▶ **Selected text**
§ §
What is the benefit of dry coating to OEMs?
With both the anode and cathode dry coated, you can save approximately 2% of the total cost of a battery-electric car. That might not sound like much, but in automotive manufacturing, where even fractions of penny on the cost of a single component are important, those margins are enormous!
For perspective, 5-15% of the cell cost currently comes from converting the wet coating into a dry electrode. When you’re talking about mass production of millions of vehicles, these savings become genuinely transformative.
How committed is the automotive industry to dry coating?
The automotive industry has demonstrated strong commitment to dry coating technology. Tesla acquired Maxwell Technologies in 2018 for their dry coating IP and then announced their plans at their September 2020 Battery Day.
More recently, in June 2023, Volkswagen announced their plans to industrialise dry coating via their wholly owned subsidiary, PowerCo. VW’s target is to have dry coating in production from 2027. As Volkswagen stated in 2023, “[Dry coating] has the potential of saving about 30% of energy as well as 15% of floor space required and will therefore save hundreds of millions of Euros each year.”
We’re also seeing commitments from some of the large established cell manufacturers supplying the automotive industry such as LGES who are targeting 2028 for bringing dry coating to market. And Samsung SDI announced last year that they are building a dry-coating pilot line.
Why is dry coating not yet widely adopted?
Dry coating is the future, but there are significant barriers to industrialising the technology. There are two steps to making a dry electrode. The first is making a well-mixed dry powder and the second is evenly coating this onto the foil. But dry mixing and coating powders to make dry electrodes is hard!
The problems with dry mixing include poor mixing, poor particle structure control, limitations on the formulations that can be dry coated, and greater equipment wear, resulting in a poorly performing electrode and greater capital expenditure. These challenges have prevented the widespread adoption of dry coating at industrial scales, despite its clear advantages over wet coating.
What specific benefits does your technology platform deliver?
Our technology platform delivers on four key areas:
- Scalability: We use established chemical engineering approaches that are already proven at scale and enable a greater level of control.
- Flexibility: We provide access to a new additive, active material, and binder landscape for performance, cost and sustainability improvements.
- Cost & Yield: Our energy and production cost is comparable with state-of-the-art dry mixing. We also reduce equipment wear from material-induced abrasion, which in turn reduces capital expenditure costs.
- Control: We enable particle engineering to optimise powder rheology for dry coating.
What challenges did you face when setting up your dry coating process?
The greatest challenge is understanding the properties we need to build into our DCP® powders to be able to produce high quality electrodes at high yield and high speed. This requires skills in electrode formulation, testing and production.
§ §
▶ **Information shown**
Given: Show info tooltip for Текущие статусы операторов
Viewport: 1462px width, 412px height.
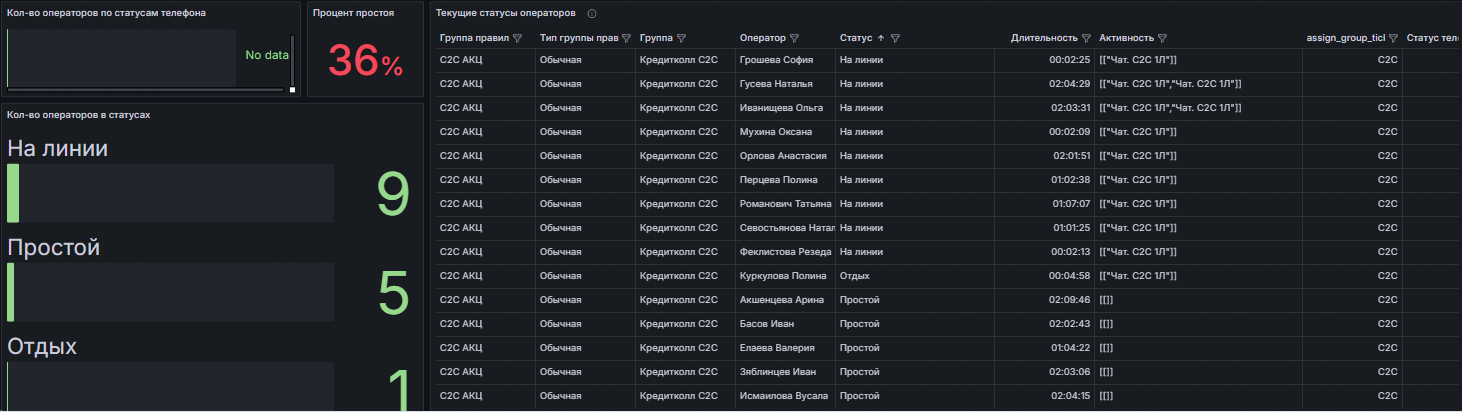Looking at the screenshot, I should coord(592,14).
§ §
According to the dry coating text, why has dry coating not yet been widely adopted at industrial scale? Answer in one to three sentences.

▶ **Answer to the exercise**
Making a dry electrode requires producing a well-mixed dry powder and then coating it evenly onto foil, and both steps are hard. Dry mixing suffers from poor mixing, poor control of particle structure, limits on which formulations can be dry coated, and greater equipment wear. These problems result in a poorly performing electrode and higher capital expenditure.